Data Science

Python Pandas Tutorial: A Beginner’s Guide to GPU Accelerated DataFrames for Pandas Users

This series on the RAPIDS ecosystem explores the various aspects that enable you to solve extract, transform, load (ETL) problems, build machine learning (ML) and deep learning (DL) models, explore expansive graphs, process signal and system logs, or use the SQL language through BlazingSQL to process data. For part 1, see Pandas DataFrame Tutorial: A Beginner’s Guide to GPU Accelerated DataFrames in Python.

Update: The below blog describes how to use GPU-only RAPIDS cuDF, which requires code changes. RAPIDS cuDF now has a CPU/GPU interoperability (cudf.pandas) that speeds up pandas code by up to 150x with zero code changes. At GTC 2024, NVIDIA announced that the cudf.pandas library is now GA. At Google I/O, Google announced that RAPIDS cuDF is now integrated into Google Colabl directly, making acceleration instantly available. Take the new mode of RAPIDS cuDF for a test drive in this tutorial notebook.

As the data science field has grown immensely over the last decade, the appetite among data scientists for compute power to handle the data volume has been steadily increasing as well. Around 15 to 20 years ago, the most common choices to process data were limited to SAS and SQL-based solutions. These included SQL Server, Teradata, PostGRE, or MySQL; R if you were heavy on statistical methods; or Python if you wanted the versatility of a general-purpose language at the expense of some statistical features.

Over the years, many solutions were introduced to handle the ever-growing stream of data. Hadoop was released in 2006 and it gained popularity only to be dethroned by Apache Spark as a go-to tool for processing data in a distributed way.

However, using Spark brought new challenges.
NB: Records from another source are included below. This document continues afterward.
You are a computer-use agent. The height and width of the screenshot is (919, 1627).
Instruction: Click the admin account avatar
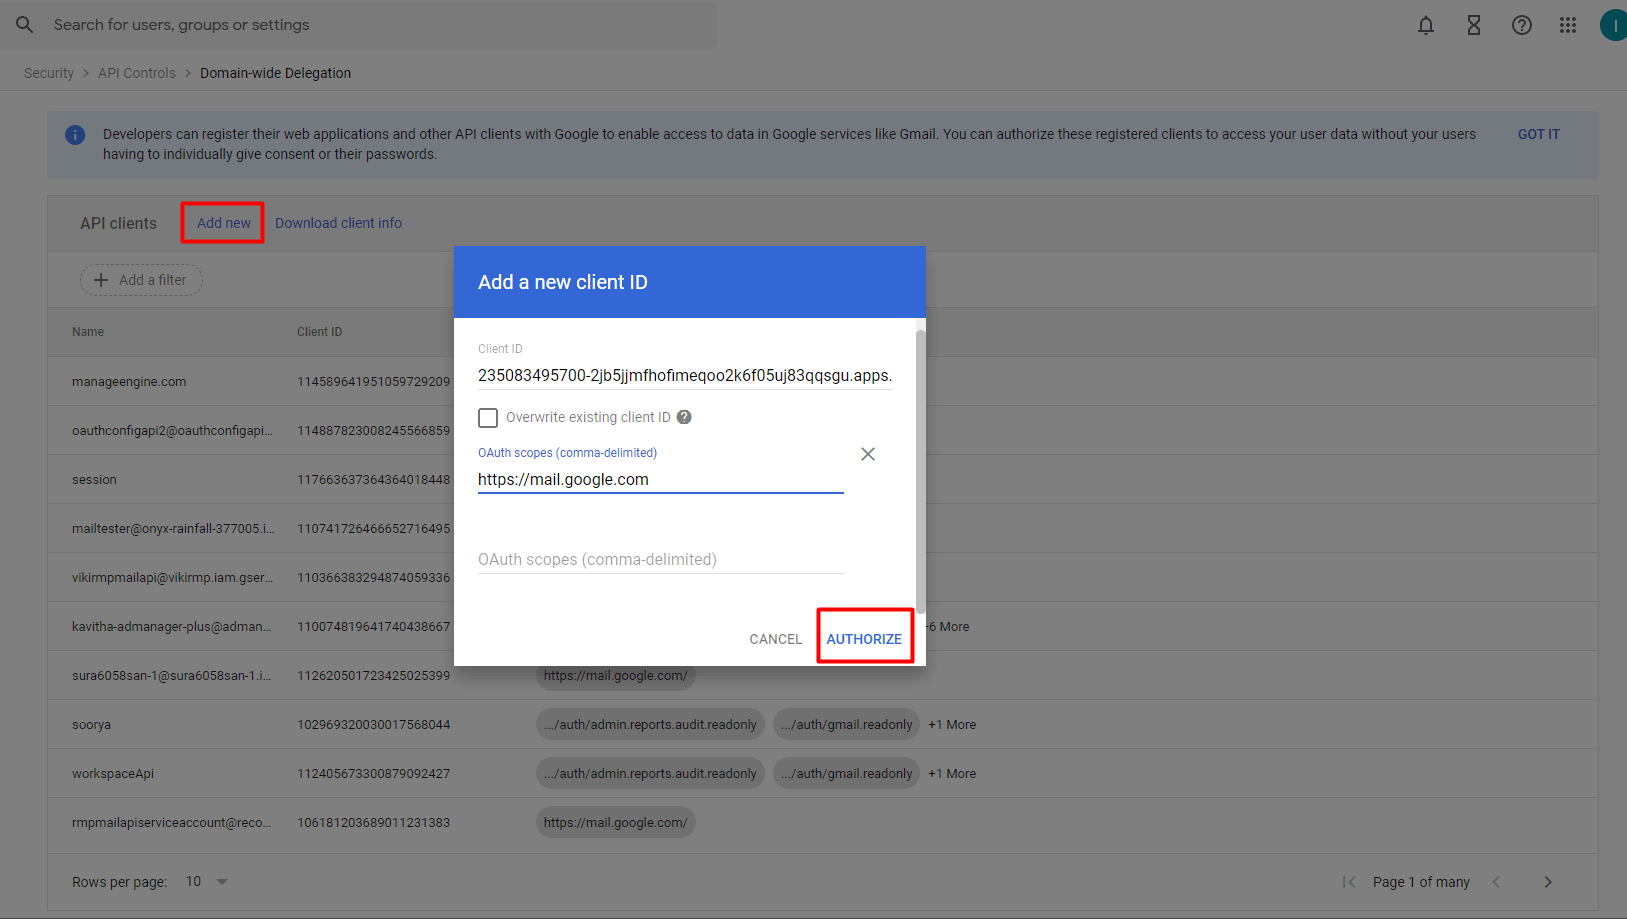1613,25
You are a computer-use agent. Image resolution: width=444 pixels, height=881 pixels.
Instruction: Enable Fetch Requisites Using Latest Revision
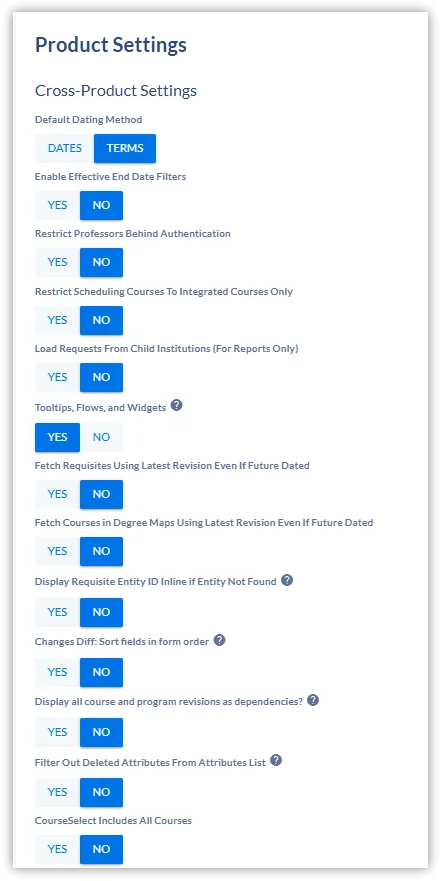pos(57,494)
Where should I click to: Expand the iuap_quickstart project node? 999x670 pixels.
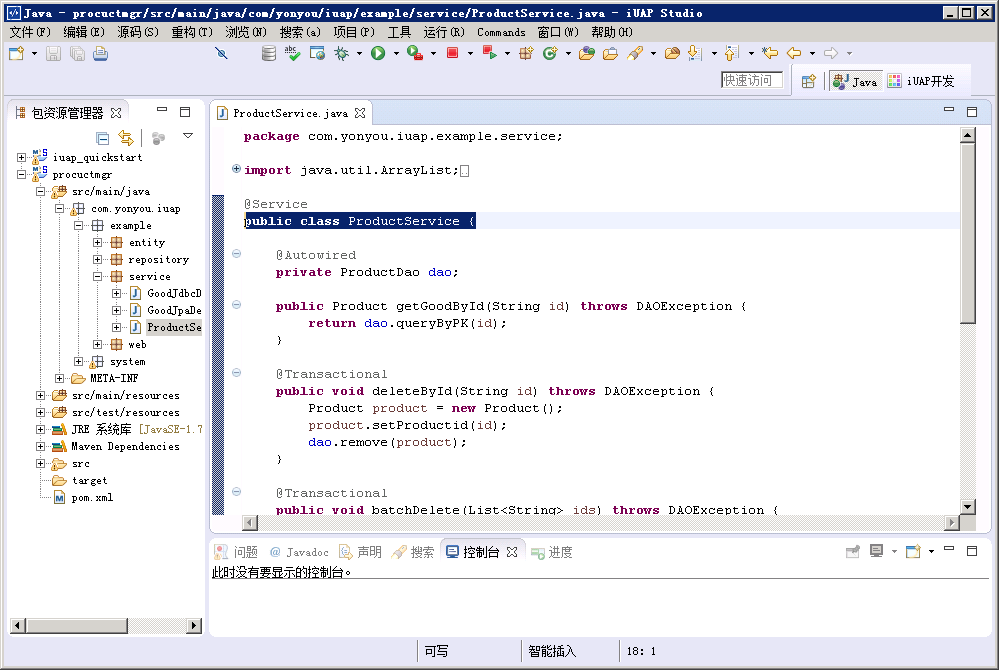coord(22,157)

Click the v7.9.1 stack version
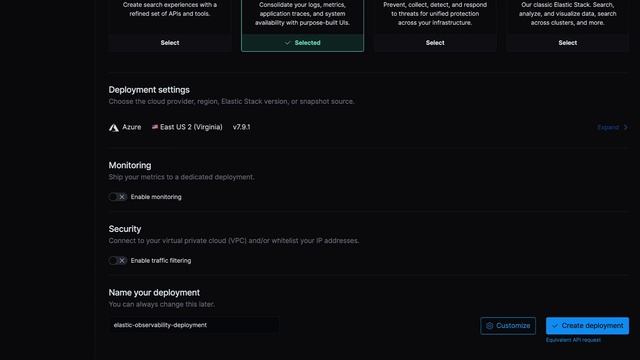pyautogui.click(x=242, y=127)
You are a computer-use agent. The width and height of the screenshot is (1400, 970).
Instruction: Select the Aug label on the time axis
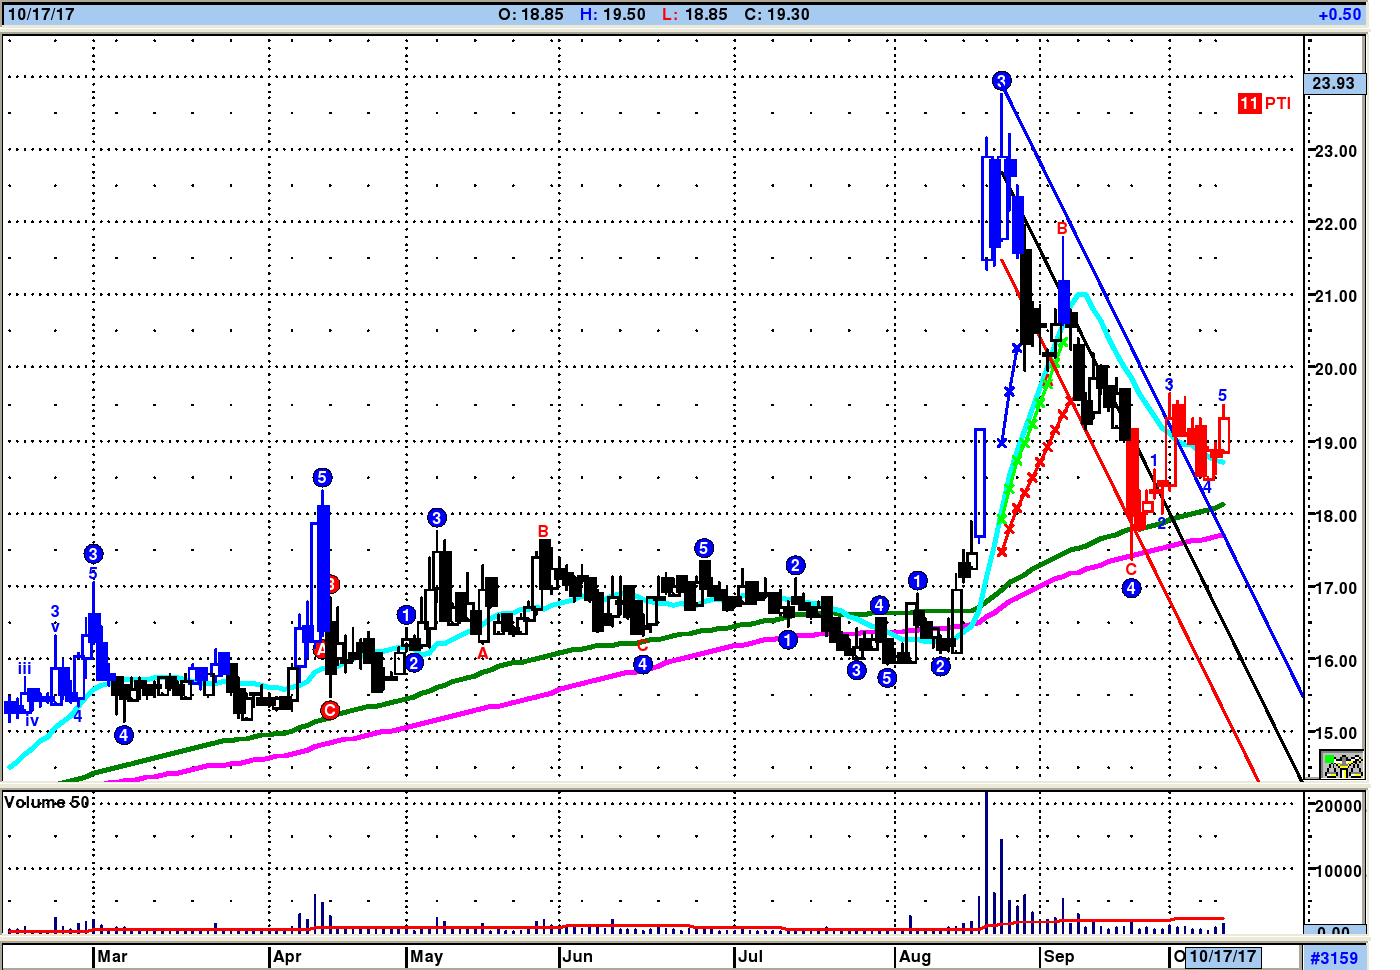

For people familiar with pandas and other tools from the PyData ecosystem, it meant learning a new API. For businesses, it meant rewriting their code base to run in a distributed environment of Spark.

Dask bridged this gap by adding the distributed support to already existing PyData objects like pandas DataFrames or NumPy arrays and made it that much easier to harness the full power of the CPU or of a distributed cluster without extensive code rewrites. However, processing large amounts of data in an interactive manner was (and still is) beyond reach for reasonably sized and priced CPU clusters.

RAPIDS changed that landscape in late 2018. Paired with Dask, RAPIDS taps into the enormous parallelism of NVIDIA GPUs to process the data. However, unlike Apache Spark, it does not introduce a new API but provides a familiar programming interface of tools found in the PyData ecosystem, like pandas, scikit-learn, NetworkX, and more.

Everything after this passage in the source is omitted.